Top of Provided data

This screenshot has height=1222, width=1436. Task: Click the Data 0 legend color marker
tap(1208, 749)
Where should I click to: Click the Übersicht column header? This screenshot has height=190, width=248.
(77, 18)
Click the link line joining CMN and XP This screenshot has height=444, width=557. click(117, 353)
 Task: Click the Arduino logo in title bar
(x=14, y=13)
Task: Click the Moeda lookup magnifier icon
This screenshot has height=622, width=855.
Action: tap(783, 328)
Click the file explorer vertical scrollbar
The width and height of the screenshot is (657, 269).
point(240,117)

Bottom of Provided data
Top of Provided data

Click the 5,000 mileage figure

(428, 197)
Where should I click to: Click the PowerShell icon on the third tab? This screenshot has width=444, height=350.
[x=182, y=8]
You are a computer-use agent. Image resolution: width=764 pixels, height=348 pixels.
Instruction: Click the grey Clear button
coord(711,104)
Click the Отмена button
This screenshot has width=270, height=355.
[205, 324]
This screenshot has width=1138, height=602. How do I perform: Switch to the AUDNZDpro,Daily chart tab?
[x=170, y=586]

Bottom of Provided data

- Problem requirements:
Among the entries above, copy exactly only the lines starting with the one containing "This screenshot has height=1222, width=1436." and going through the one containing "Task: Click the Moeda lookup magnifier icon", both ends included.

- Answer area:
This screenshot has height=1222, width=1436. Task: Click the Data 0 legend color marker
tap(1208, 749)
Where should I click to: Click the Übersicht column header? This screenshot has height=190, width=248.
(77, 18)
Click the link line joining CMN and XP This screenshot has height=444, width=557. click(117, 353)
 Task: Click the Arduino logo in title bar
(x=14, y=13)
Task: Click the Moeda lookup magnifier icon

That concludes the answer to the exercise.